* Set exercise
Convert every line of the items below into a Markdown table with the columns "Row" and "Text", numbering the rows and leaving out blank lines.

Target position items
◇ ◇ ◇ ◇ ◇ ◇ ◇
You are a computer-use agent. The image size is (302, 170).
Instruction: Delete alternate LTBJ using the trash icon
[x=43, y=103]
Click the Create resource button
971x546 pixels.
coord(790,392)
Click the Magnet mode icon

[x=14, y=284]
◇ ◇ ◇ ◇ ◇ ◇ ◇
* Solution to this problem
| Row | Text |
|---|---|
| 1 | You are a computer-use agent. The image size is (302, 170). |
| 2 | Instruction: Delete alternate LTBJ using the trash icon |
| 3 | [x=43, y=103] |
| 4 | Click the Create resource button |
| 5 | 971x546 pixels. |
| 6 | coord(790,392) |
| 7 | Click the Magnet mode icon |
| 8 | [x=14, y=284] |